Stored items
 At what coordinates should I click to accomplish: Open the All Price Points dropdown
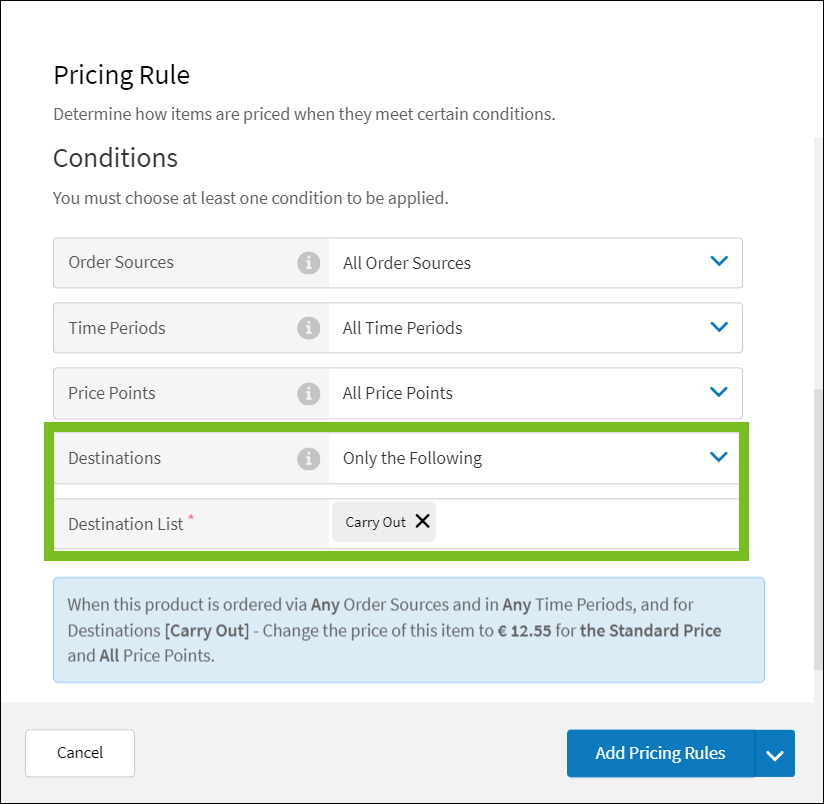pos(535,392)
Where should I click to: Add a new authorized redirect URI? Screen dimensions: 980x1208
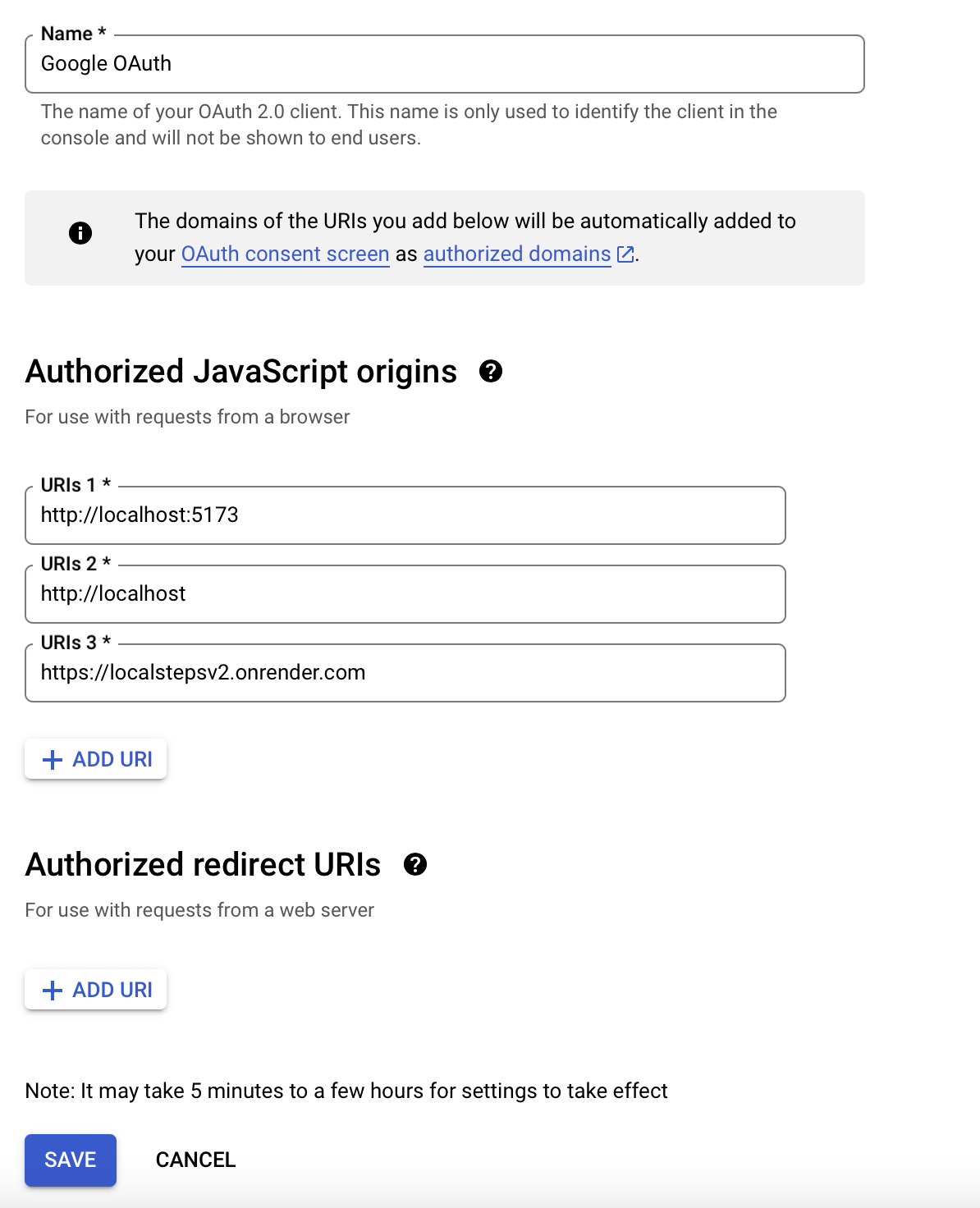(x=95, y=990)
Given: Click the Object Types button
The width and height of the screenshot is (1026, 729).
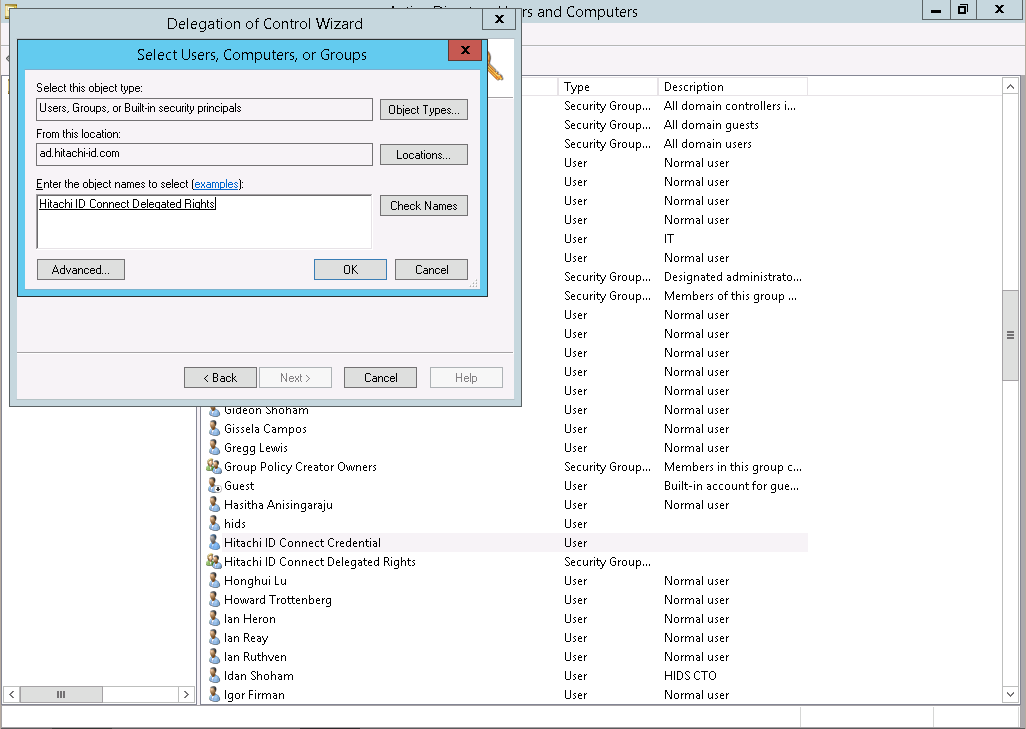Looking at the screenshot, I should (424, 110).
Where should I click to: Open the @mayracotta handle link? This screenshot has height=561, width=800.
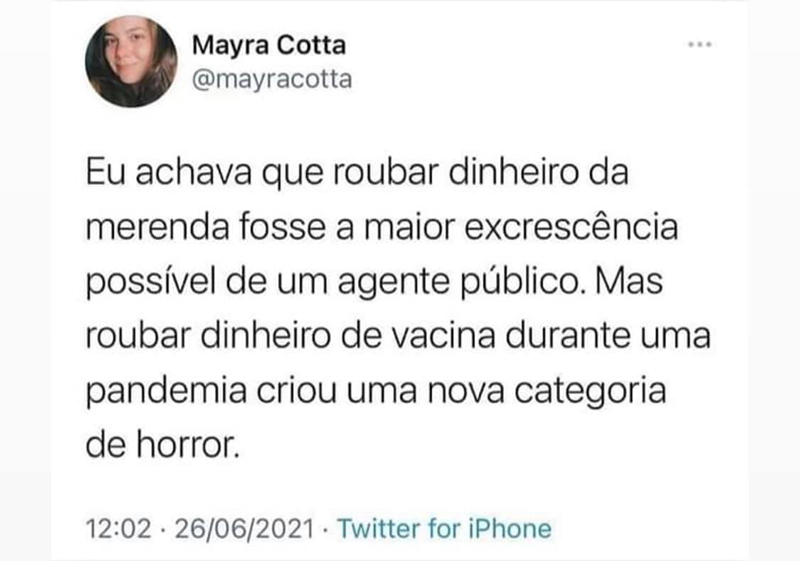272,80
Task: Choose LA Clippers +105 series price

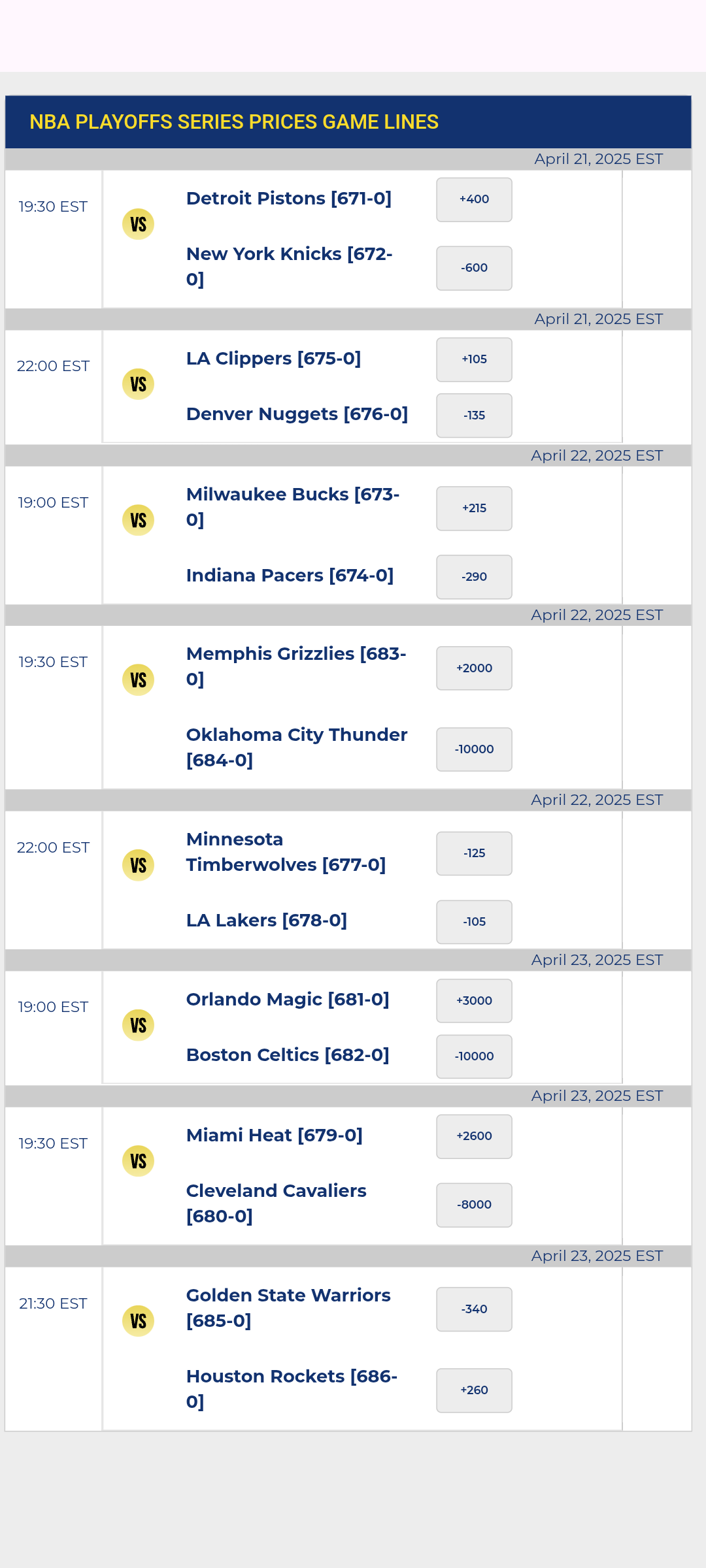Action: pyautogui.click(x=474, y=359)
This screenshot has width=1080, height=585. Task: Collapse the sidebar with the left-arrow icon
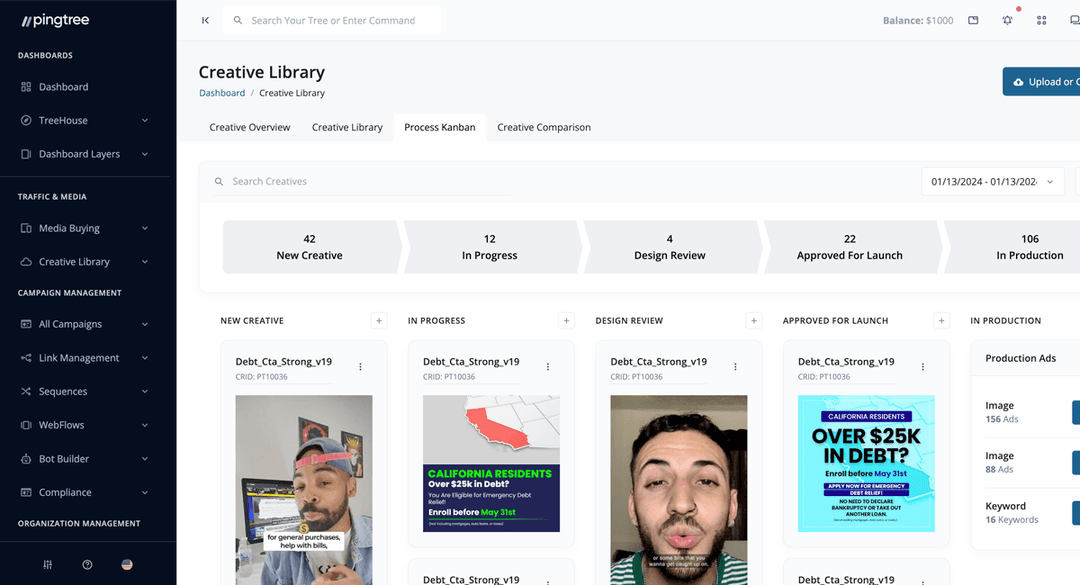coord(205,20)
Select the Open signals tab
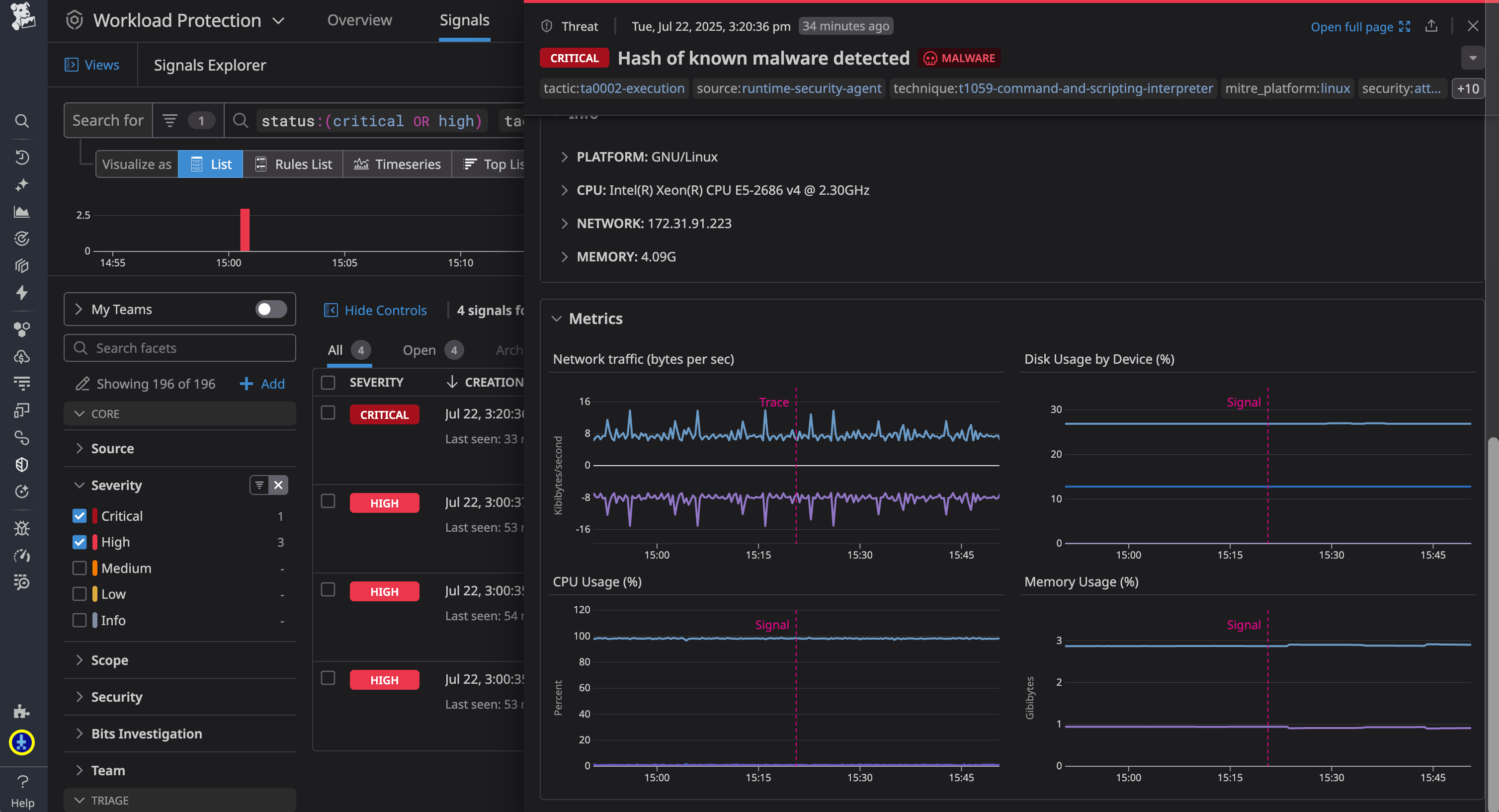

Set task
Can you rewrite all of the rows above with "Where should I click to" changed to "Where do I click to" and nothing else altered, leaving the pictures out of your answer?

Solution to this problem
 At what coordinates should I click to accomplish: Open the All Price Points dropdown
pos(535,392)
Where do I click to: Add a new authorized redirect URI? Screen dimensions: 980x1208
(x=95, y=990)
Given: Click the Object Types button
The width and height of the screenshot is (1026, 729).
Looking at the screenshot, I should (424, 110).
Where do I click to: Open the @mayracotta handle link? This screenshot has height=561, width=800.
272,80
Task: Choose LA Clippers +105 series price

Action: pyautogui.click(x=474, y=359)
This screenshot has width=1080, height=585. Task: Collapse the sidebar with the left-arrow icon
coord(205,20)
Select the Open signals tab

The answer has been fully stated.